In this exercise, reproduce the whole listing exactly.

※

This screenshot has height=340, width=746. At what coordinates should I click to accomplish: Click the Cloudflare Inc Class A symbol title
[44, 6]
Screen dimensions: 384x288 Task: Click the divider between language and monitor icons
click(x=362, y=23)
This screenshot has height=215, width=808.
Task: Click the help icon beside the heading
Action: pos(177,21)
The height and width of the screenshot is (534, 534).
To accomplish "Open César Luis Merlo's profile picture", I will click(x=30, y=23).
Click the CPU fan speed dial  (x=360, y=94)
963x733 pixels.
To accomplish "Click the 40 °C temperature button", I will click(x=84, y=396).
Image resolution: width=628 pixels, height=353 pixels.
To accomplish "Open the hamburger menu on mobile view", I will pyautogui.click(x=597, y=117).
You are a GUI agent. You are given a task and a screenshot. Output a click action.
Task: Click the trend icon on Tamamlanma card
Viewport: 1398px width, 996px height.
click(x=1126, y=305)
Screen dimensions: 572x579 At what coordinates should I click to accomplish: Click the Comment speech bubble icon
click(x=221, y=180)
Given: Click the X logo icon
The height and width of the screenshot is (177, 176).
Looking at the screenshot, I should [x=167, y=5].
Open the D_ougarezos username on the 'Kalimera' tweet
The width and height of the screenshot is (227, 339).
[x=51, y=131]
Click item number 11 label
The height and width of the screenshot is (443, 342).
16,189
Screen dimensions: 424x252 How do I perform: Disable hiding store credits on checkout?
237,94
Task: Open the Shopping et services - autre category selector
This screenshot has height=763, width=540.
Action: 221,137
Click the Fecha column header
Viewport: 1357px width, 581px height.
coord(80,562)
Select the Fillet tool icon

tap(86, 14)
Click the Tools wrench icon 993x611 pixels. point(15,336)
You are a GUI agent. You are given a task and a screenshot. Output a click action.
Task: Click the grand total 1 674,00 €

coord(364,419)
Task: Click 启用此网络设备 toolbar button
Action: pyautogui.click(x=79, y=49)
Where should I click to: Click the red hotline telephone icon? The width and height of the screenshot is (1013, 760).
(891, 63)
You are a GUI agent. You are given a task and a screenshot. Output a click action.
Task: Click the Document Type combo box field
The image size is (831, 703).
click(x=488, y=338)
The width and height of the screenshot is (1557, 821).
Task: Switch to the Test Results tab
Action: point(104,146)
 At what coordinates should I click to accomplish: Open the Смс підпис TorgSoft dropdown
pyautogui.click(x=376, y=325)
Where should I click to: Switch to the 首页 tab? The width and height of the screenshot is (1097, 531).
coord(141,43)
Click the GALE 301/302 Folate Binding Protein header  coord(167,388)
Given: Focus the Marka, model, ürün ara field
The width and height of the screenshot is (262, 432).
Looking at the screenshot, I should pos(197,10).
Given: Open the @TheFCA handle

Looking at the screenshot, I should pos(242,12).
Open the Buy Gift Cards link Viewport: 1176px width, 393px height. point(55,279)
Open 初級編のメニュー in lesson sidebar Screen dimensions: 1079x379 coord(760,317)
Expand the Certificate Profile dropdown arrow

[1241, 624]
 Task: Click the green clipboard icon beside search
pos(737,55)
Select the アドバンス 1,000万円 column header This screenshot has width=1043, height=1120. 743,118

※

## OUTPUT OF THE TASK
This screenshot has height=340, width=746. At what coordinates should I click to accomplish: Click the Cloudflare Inc Class A symbol title
[44, 6]
Screen dimensions: 384x288 Task: Click the divider between language and monitor icons
click(x=362, y=23)
This screenshot has height=215, width=808.
Task: Click the help icon beside the heading
Action: pos(177,21)
The height and width of the screenshot is (534, 534).
To accomplish "Open César Luis Merlo's profile picture", I will click(x=30, y=23).
Click the CPU fan speed dial  (x=360, y=94)
963x733 pixels.
To accomplish "Click the 40 °C temperature button", I will click(x=84, y=396).
Image resolution: width=628 pixels, height=353 pixels.
To accomplish "Open the hamburger menu on mobile view", I will pyautogui.click(x=597, y=117).
You are a GUI agent. You are given a task and a screenshot. Output a click action.
Task: Click the trend icon on Tamamlanma card
Viewport: 1398px width, 996px height.
click(x=1126, y=305)
Screen dimensions: 572x579 At what coordinates should I click to accomplish: Click the Comment speech bubble icon
click(x=221, y=180)
Given: Click the X logo icon
The height and width of the screenshot is (177, 176).
Looking at the screenshot, I should [x=167, y=5].
Open the D_ougarezos username on the 'Kalimera' tweet
The width and height of the screenshot is (227, 339).
[x=51, y=131]
Click item number 11 label
The height and width of the screenshot is (443, 342).
16,189
Screen dimensions: 424x252 How do I perform: Disable hiding store credits on checkout?
237,94
Task: Open the Shopping et services - autre category selector
This screenshot has height=763, width=540.
Action: 221,137
Click the Fecha column header
Viewport: 1357px width, 581px height.
coord(80,562)
Select the Fillet tool icon

tap(86, 14)
Click the Tools wrench icon 993x611 pixels. point(15,336)
You are a GUI agent. You are given a task and a screenshot. Output a click action.
Task: Click the grand total 1 674,00 €

coord(364,419)
Task: Click 启用此网络设备 toolbar button
Action: pyautogui.click(x=79, y=49)
Where should I click to: Click the red hotline telephone icon? The width and height of the screenshot is (1013, 760).
(891, 63)
You are a GUI agent. You are given a task and a screenshot. Output a click action.
Task: Click the Document Type combo box field
The image size is (831, 703).
click(x=488, y=338)
The width and height of the screenshot is (1557, 821).
Task: Switch to the Test Results tab
Action: point(104,146)
 At what coordinates should I click to accomplish: Open the Смс підпис TorgSoft dropdown
pyautogui.click(x=376, y=325)
Where should I click to: Switch to the 首页 tab? The width and height of the screenshot is (1097, 531).
coord(141,43)
Click the GALE 301/302 Folate Binding Protein header  coord(167,388)
Given: Focus the Marka, model, ürün ara field
The width and height of the screenshot is (262, 432).
Looking at the screenshot, I should pos(197,10).
Given: Open the @TheFCA handle

Looking at the screenshot, I should pos(242,12).
Open the Buy Gift Cards link Viewport: 1176px width, 393px height. point(55,279)
Open 初級編のメニュー in lesson sidebar Screen dimensions: 1079x379 coord(760,317)
Expand the Certificate Profile dropdown arrow

[1241, 624]
 Task: Click the green clipboard icon beside search
pos(737,55)
Select the アドバンス 1,000万円 column header This screenshot has width=1043, height=1120. 743,118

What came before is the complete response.